I voted for Bernie Sanders in the Ohio primary, but when he did not emerge as predicted to be the Democratic nominee, I immediately planned to vote for Hillary Clinton in November. I have no patience for those who equate Hillary Clinton with Donald Trump, saying there’s really no difference.

BULLSHIT.

There are HUGE differences between those two humans that go deeply to the core of who they are. Reading this blog post from Tribe of Dreams helped me reframe the importance of this moment in history, and made me feel even more right about supporting Hillary Clinton. Some of the post:

This is a medicinal moment for humanity.

This statement is not an ignoring of Hillary Clinton’s sins or ignorances or dangerous choices or allegiances

nor is it a free pass for her to lead without continued immense pressure from those of us she leads to make choices that honor life, peace, people, and planet

but even with all of her shadows out in the light

Hillary Clinton is holding within her body right now an apex of the return of the Feminine

a center point of the tipping of the scales back into balance on planet Earth.

Here’s the thing that we (especially, I think, women) who are lefter-leaning and progressive can do: Help Hillary Clinton. Forgive her. Allow for the reality that—as least in her version of the journey to this point in her life—if she had not made a million compromises, she would not have made it to be, potentially, the first American woman to serve as President. She would not be poised to help us heal. (p.s. I would not want that job.)

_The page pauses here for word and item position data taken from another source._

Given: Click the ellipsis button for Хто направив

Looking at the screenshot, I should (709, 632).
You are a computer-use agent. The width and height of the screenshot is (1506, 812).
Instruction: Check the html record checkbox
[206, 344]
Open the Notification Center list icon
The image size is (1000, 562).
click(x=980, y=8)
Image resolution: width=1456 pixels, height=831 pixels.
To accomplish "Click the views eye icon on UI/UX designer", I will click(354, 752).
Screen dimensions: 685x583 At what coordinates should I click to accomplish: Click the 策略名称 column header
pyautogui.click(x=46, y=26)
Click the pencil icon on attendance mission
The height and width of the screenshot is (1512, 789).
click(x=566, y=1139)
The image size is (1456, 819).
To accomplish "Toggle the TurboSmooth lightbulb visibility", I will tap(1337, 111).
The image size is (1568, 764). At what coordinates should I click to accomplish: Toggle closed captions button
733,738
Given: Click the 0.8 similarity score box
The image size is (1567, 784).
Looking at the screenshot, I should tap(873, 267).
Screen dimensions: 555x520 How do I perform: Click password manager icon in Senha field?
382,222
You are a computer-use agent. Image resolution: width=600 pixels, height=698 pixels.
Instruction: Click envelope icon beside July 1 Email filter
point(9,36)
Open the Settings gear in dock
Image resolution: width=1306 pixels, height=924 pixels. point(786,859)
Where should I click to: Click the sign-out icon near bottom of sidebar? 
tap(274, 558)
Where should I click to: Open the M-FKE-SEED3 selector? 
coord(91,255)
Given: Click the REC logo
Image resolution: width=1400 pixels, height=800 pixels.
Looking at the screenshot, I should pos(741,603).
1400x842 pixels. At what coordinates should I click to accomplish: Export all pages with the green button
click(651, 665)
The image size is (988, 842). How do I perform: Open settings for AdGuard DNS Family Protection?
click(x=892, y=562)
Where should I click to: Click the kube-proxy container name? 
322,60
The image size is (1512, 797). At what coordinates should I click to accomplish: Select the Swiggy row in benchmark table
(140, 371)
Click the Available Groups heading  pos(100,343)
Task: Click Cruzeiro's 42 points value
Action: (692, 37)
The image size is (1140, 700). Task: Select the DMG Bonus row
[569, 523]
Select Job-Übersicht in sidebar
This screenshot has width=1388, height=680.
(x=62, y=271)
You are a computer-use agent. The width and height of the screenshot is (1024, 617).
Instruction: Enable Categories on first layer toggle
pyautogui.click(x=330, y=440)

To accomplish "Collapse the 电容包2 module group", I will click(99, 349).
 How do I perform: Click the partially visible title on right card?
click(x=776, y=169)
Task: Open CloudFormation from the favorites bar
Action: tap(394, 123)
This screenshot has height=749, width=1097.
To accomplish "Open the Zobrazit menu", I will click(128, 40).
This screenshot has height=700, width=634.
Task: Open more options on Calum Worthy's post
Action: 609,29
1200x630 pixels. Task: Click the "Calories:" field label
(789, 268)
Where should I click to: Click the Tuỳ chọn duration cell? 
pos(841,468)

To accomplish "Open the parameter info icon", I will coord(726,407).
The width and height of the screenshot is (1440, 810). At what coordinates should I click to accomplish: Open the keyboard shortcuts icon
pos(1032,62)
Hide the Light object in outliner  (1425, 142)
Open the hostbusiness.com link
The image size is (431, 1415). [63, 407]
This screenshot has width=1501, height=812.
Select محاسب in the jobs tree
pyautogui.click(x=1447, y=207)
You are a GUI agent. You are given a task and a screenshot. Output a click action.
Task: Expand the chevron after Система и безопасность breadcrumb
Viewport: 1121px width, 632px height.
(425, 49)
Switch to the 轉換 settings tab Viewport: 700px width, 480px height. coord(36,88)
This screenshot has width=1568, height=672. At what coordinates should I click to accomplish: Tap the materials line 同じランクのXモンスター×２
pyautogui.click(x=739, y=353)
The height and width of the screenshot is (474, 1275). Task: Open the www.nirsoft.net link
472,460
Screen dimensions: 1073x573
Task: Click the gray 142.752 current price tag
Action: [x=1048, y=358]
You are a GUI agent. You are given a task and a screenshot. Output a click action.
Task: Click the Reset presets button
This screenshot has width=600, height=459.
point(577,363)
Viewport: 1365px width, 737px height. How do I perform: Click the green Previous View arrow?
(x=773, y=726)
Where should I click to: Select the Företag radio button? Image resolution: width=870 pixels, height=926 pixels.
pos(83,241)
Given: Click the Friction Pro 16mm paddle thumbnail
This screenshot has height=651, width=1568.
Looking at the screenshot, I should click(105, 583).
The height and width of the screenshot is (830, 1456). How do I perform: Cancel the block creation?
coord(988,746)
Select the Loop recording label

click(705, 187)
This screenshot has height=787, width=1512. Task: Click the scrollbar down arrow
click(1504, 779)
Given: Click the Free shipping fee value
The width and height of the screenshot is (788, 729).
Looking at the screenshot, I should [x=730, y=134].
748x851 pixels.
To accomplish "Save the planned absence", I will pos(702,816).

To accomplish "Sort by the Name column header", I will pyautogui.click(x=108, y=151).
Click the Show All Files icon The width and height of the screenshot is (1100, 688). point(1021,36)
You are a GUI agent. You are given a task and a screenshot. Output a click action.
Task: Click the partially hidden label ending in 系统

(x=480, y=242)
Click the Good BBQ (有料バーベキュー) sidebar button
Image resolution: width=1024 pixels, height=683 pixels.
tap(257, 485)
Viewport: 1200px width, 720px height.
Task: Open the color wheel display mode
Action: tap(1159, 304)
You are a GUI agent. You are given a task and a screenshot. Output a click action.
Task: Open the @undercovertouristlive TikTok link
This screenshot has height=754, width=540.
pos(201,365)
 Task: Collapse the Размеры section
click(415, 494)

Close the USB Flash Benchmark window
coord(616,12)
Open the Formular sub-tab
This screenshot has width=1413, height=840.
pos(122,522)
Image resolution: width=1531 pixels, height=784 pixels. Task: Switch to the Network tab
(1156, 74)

I intend to do what I can, even if it’s just on the energetic plane. I intend to encourage Hillary Clinton to trust, deep inside herself, what Clarissa Pinkola Estes and others call The One Who Knows. Because that deep, feminine power is some awesome medicine. I have experienced its wings. The kind of transformation we would like to see takes a long time, takes patience and work, but as the song says, “One by one everyone comes to remember we’re healing the world one heart at a time.”